Steuerberater liefern sich eine ähnliche Debatte wie die Bilanzprüfer
Eine ganz ähnliche Debatte führen gerade die Steuerberater, deren Berufsstand sich mit dem der Wirtschaftsprüfer überlappt. Viele Wirtschaftsprüfer sind gleichzeitig Steuerberater. Zudem bieten Prüfungsgesellschaften oft auch Steuerberatung an.
Aus Sicht von Roger Gothmann vernachlässigen viele kleine Steuerkanzleien die dringend nötige Digitalisierung. „Die Branche bräuchte mehr Transformationsdruck“, sagt der Gründer. Sein Unternehmen Taxdoo digitalisiert die Buchhaltung von Onlinehändlern und macht sich daher unter Steuerberatern nicht nur Freunde. Klassische Steuerkanzleien müssen laut Gothmann effizienter werden. Stattdessen würden sie lange Wartelisten führen, weil sie nur einen Teil der potentiellen Mandanten annehmen könnten. Steuerberater seien im Durchschnitt 54 Jahre alt, ein großer Teil stehe kurz vor dem Ruhestand. Daher hätten viele kein Interesse an Innovationen.

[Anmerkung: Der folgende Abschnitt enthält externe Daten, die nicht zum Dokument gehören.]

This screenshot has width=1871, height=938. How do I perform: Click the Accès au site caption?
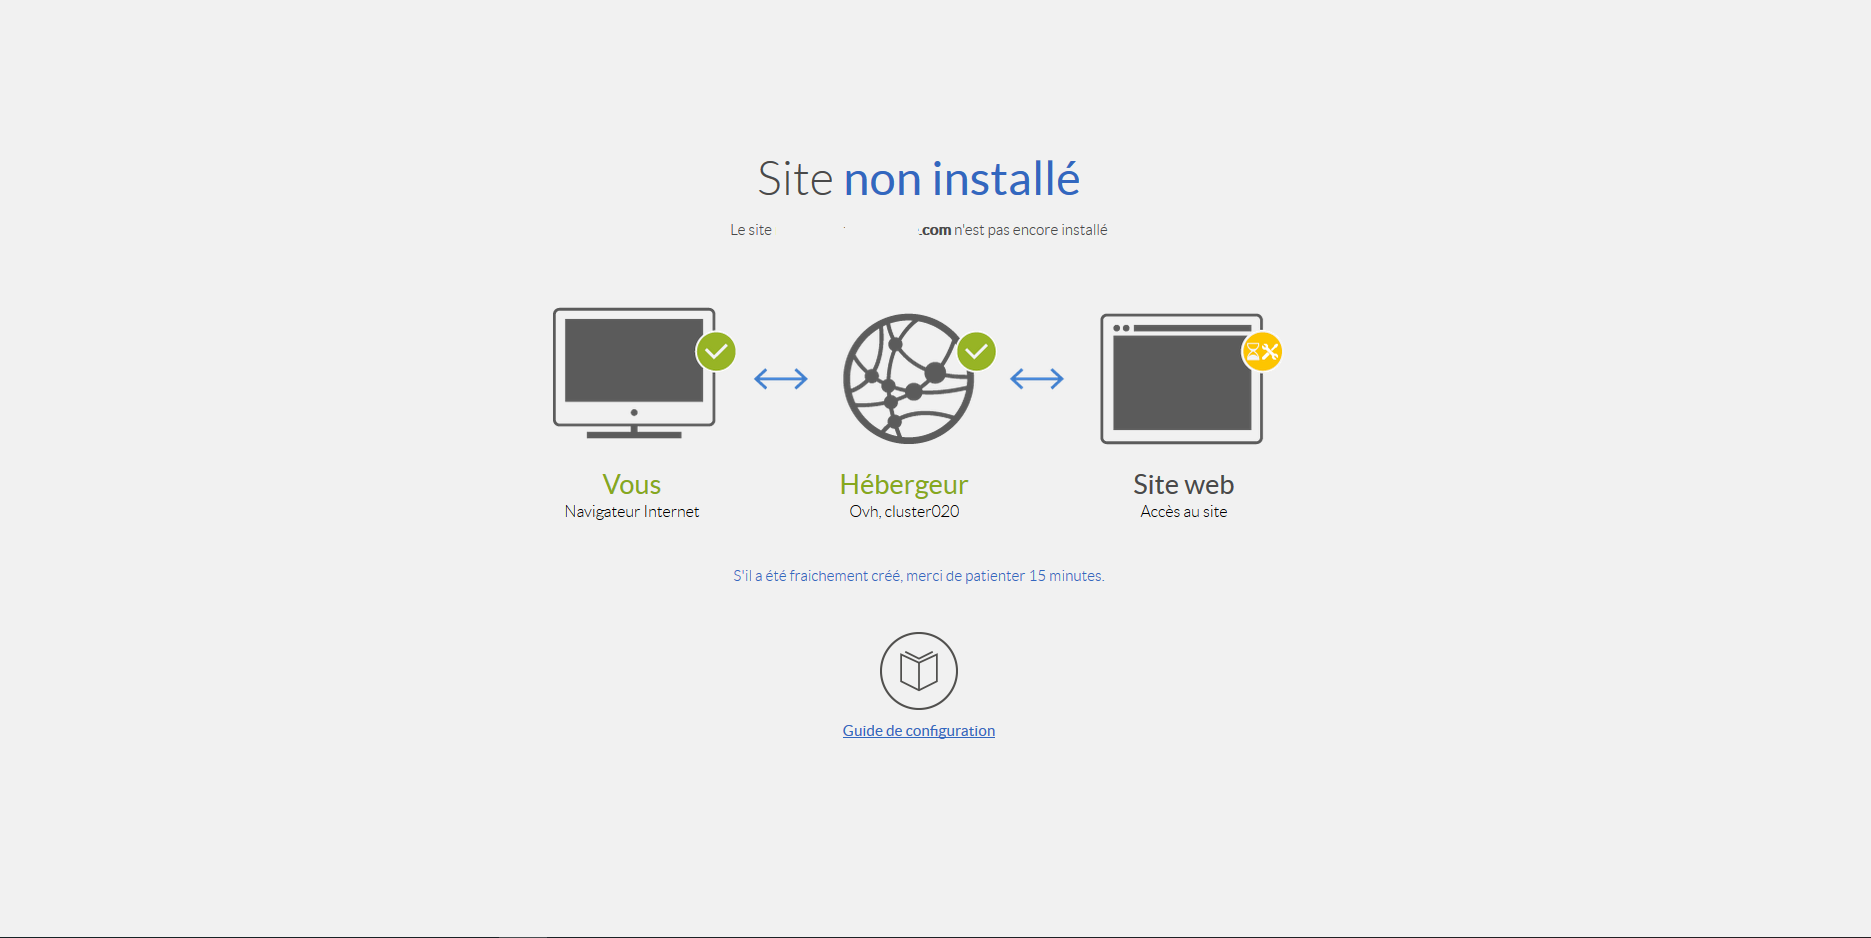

Die Abwehr von Private Equity durch die kürzlich beschlossene Verschärfung des Steuerberatungsgesetzes wird laut Gothmann die Transformation langfristig nicht aufhalten können. Im mittleren Marktsegment unterhalb der Big Four würden schon jetzt 18 Prozent der Steuerberatungsumsätze unter der Haube von Private Equity erzielt.
Neben der Digitalisierung bewegt das Engagement von Finanzinvestoren die Branche. Beide Aspekte hängen zusammen, weil die Implementierung von Künstlicher Intelligenz in Prüfungs- und Beratungshäusern Geld kostet. WPK-Präsident Andreas Dörschell hatte im Mai klargestellt, dass die Prüferkammer sich schützend vor die Unabhängigkeit des Berufsstands stelle. Sie werde Private-Equity-Beteiligungen streng prüfen und wo nötig sanktionieren.
Nicht alle Kritiker beruhigt das. „Wenn Finanzinvestoren bei Prüfungsgesellschaften einsteigen, können die Wirtschaftsprüfer gar nicht mehr unabhängig sein“, sagt wp.net-Vorstand Gschrei: „Das sind nur Sprüche“. Die von WPK-Präsident Dörschell als Schutzmaßnahme angekündigte strenge Überwachung von Private-Equity-Beteiligungen werde die Risiken für die Unabhängigkeit nicht mindern.